Skip to content

Changelog

v0.3.1 (2024-11-15)

New features

  • Add new "all" option to model param in model_tides, pixel_tides etc, which will model tides using all available tide models in your provided directory.

Bug fixes

  • Fix bug where GOT5.6 was not detected as a valid model because it contains files in multiple directories (e.g. both "GOT5.6" and "GOT5.5"). This also affected clipping GOT5.6 data using the eo_tides.utils.clip_models function.

v0.3.0 (2024-11-11)

New features

  • Added new eo_tides.utils.clip_models function for clipping tide models to a smaller spatial extent. This can have a major positive impact on performance, sometimes producing more than a 10 x speedup. This function identifies all NetCDF-format tide models in a given input directory, including "ATLAS-netcdf" (e.g. TPXO9-atlas-nc), "FES-netcdf" (e.g. FES2022, EOT20), and "GOT-netcdf" (e.g. GOT5.5) format files. Files for each model are then clipped to the extent of the provided bounding box, handling model-specific file structures.

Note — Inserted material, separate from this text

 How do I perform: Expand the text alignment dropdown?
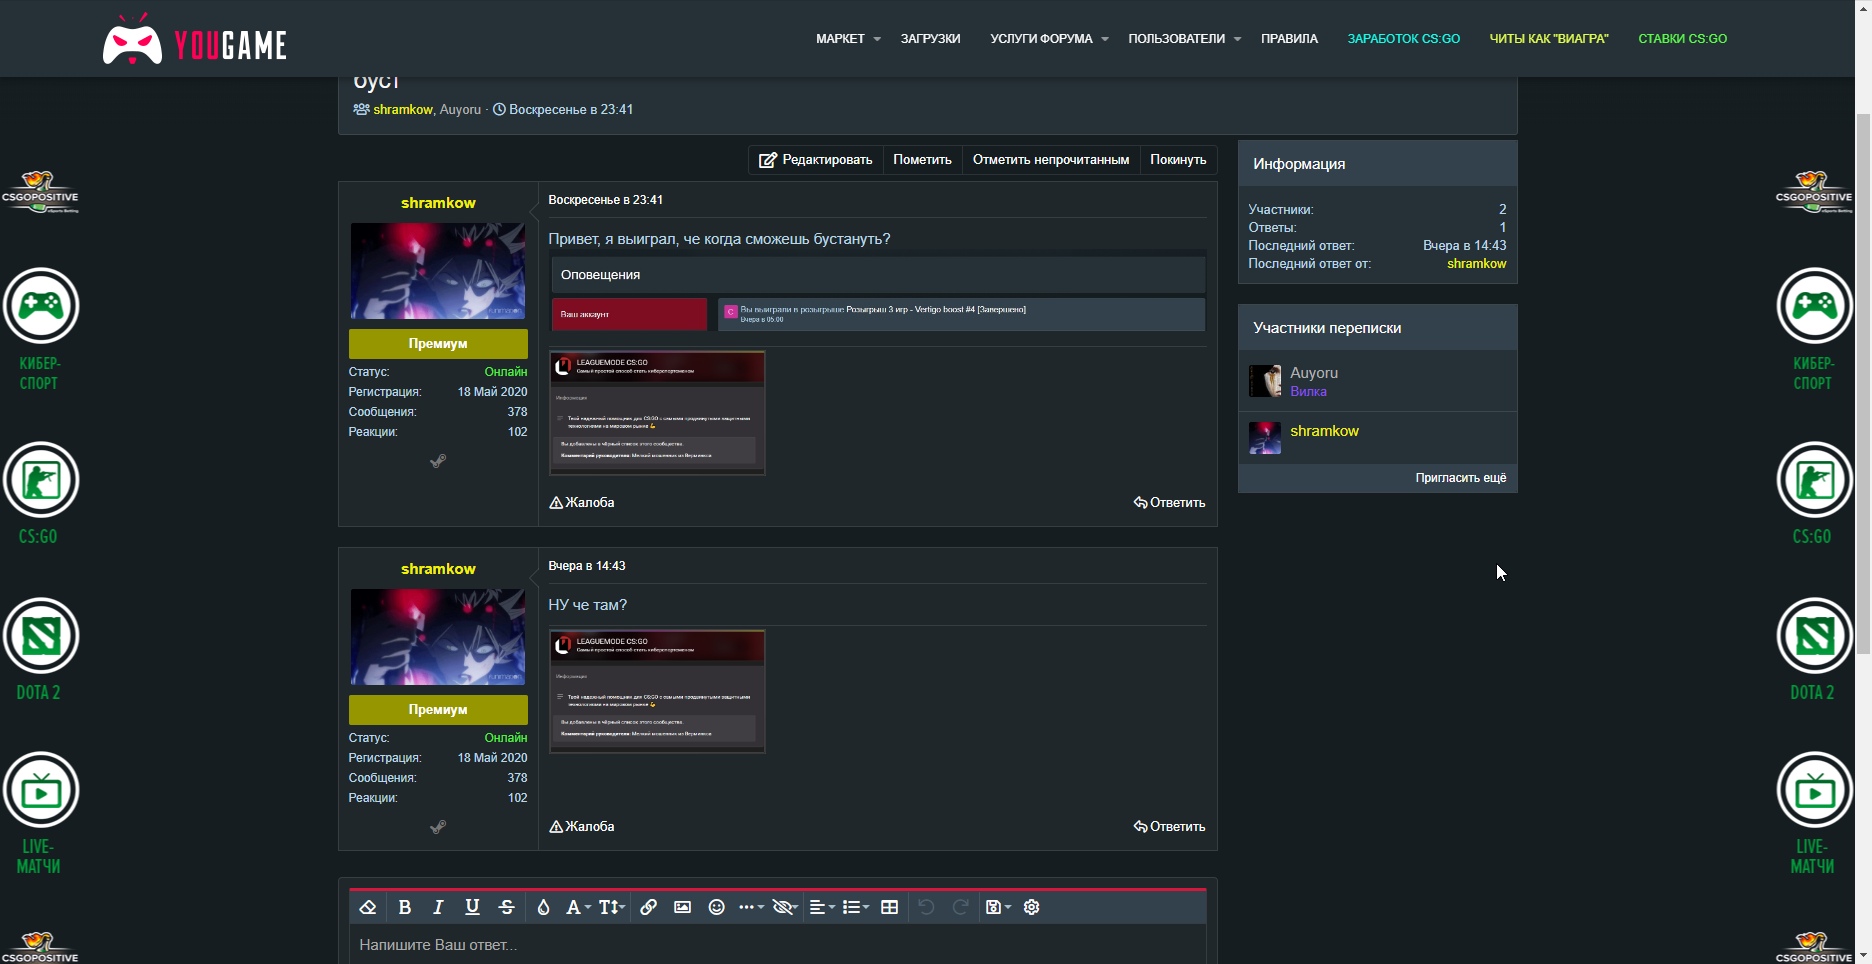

After each model is clipped, the result is exported to the output directory and verified with pyTMD to ensure the clipped data is suitable for tide modelling.

image

Major changes

  • The parallel_splits parameter that controls the number of chunks data is broken into for parallel analysis has been refactored to use a new default of "auto". This now attempts to automatically determine a sensible value based on available CPU, number of points, and number of models being run. All CPUs will be used where possible, unless this will produce splits with less than 1000 points in each (which would increase overhead). Parallel splits will be reduced if multiple models are requested, as these are run in parallel too and will compete for the same resources.
  • Changed the default interpolation method from "spline" to "linear". This appears to produce the same results, but works considerably faster.
  • Updates to enable correct cropping, recently resolved in PyTMD 2.1.8

Breaking changes

  • The list_models function has been relocated to eo_tides.utils (from eo_tides.model)

v0.2.0 (2024-10-30)

New features

  • New model_phases function for calculating tidal phases ("low-flow", high-flow", "high-ebb", "low-ebb") for each tide height in a timeseries. Ebb and low phases are calculated by running the eo_tides.model.model_tides function twice, once for the requested timesteps, and again after subtracting a small time offset (by default, 15 minutes). If tides increased over this period, they are assigned as "flow"; if they decreased, they are assigned as "ebb". Tides are considered "high" if equal or greater than 0 metres tide height, otherwise "low".
  • Major refactor to use consistent input parameters across all EO focused functions: input can now be either xr.DataArray or xr.Dataset or odc.geo.geobox.GeoBox; if an xarray object is passed, it must have a "time" dimension; if GeoBox is passed, time must be provided by the time parameter.
  • time parameters now accept any format that can be converted by pandas.to_datetime(); e.g. np.ndarray[datetime64], pd.DatetimeIndex, pd.Timestamp, datetime.datetime and strings (e.g. "2020-01-01 23:00").
  • model_tides now uses default cropping approach from pyTMD, rather than applying a bespoke 1 degree buffer around the selected analysis area
  • model_tides refactored to use simpler approach to loading tide consistuents enabled in pyTMD==2.1.7

Breaking changes

  • The ds param in all satellite data functions (tag_tides, pixel_tides, tide_stats, pixel_tides) has been renamed to a more generic name data (to account for now accepting either xarray.Dataset, xarray.DataArray or a odc.geo.geobox.GeoBox inputs).

v0.1.0 (2024-10-18)

New features

  • Initial creation of eo-tides repo

Breaking changes

See Migrating from DEA Tools for a guide to updating your code from the original Digital Earth Australia Notebooks and Tools repository.